PROBLEM TO SOLVE |
Could you return, exactly as written, every line from the one containing "Image resolution: width=966" through the last line of the entries below, leaving out the pictures?

PROVIDED MATERIAL |
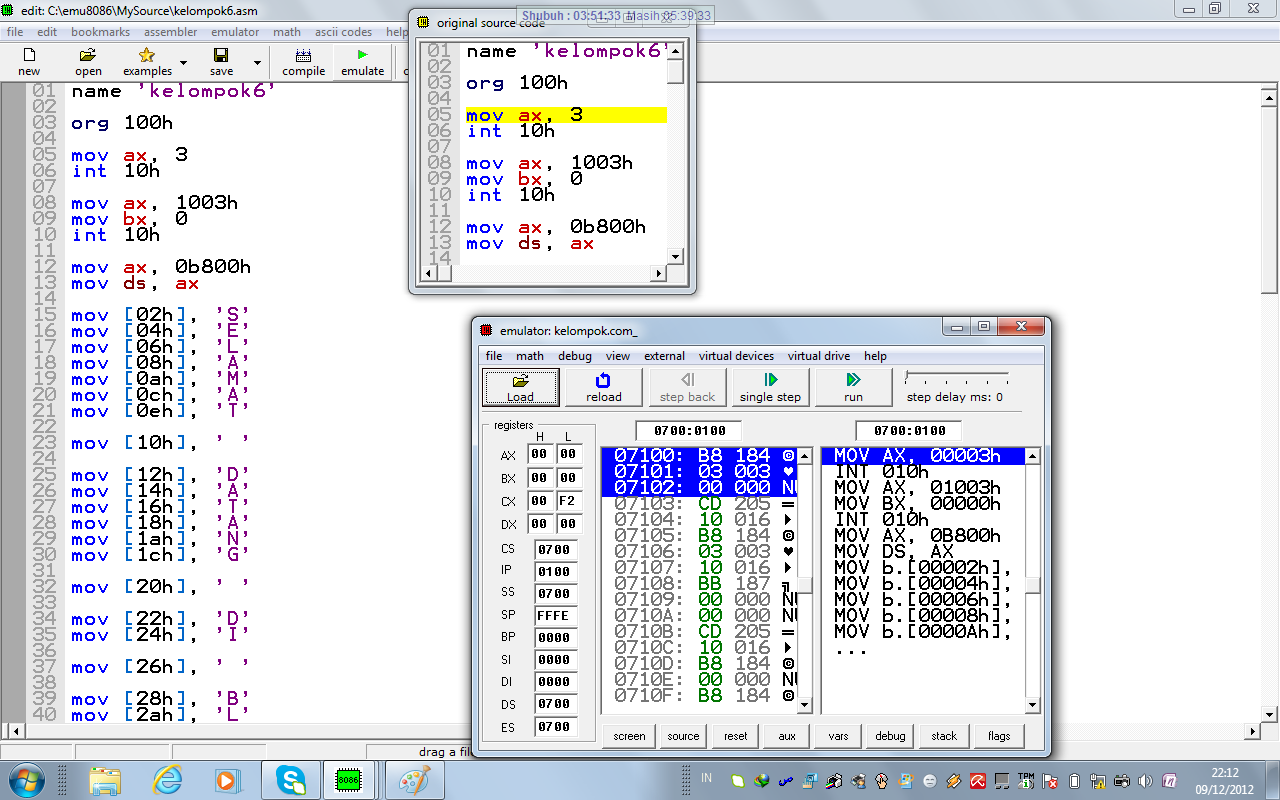
Task: Click the flags button
Action: tap(998, 736)
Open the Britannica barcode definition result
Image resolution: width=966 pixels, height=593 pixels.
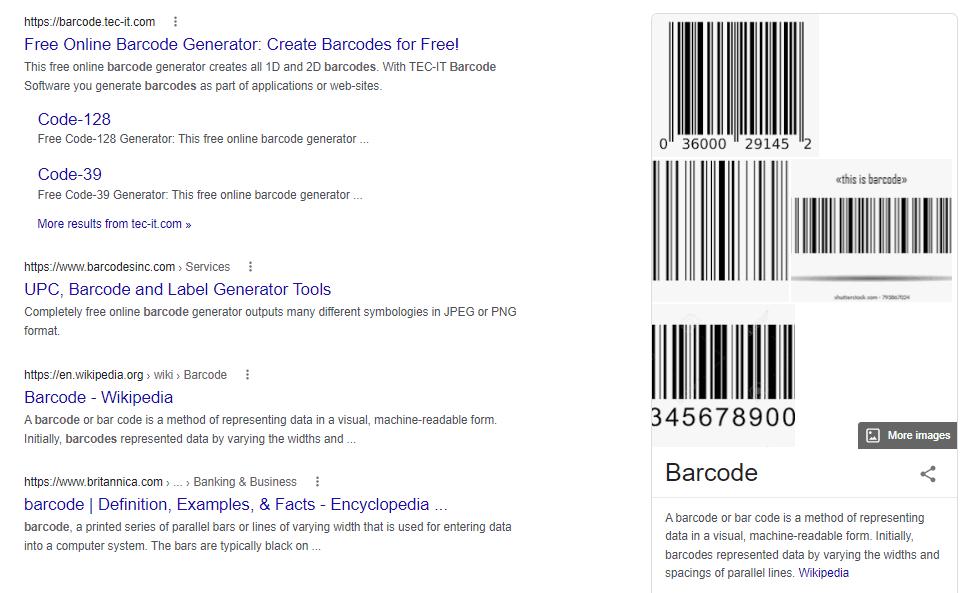[235, 504]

REPLY TO THE EXERCISE |
Image resolution: width=966 pixels, height=593 pixels.
[235, 504]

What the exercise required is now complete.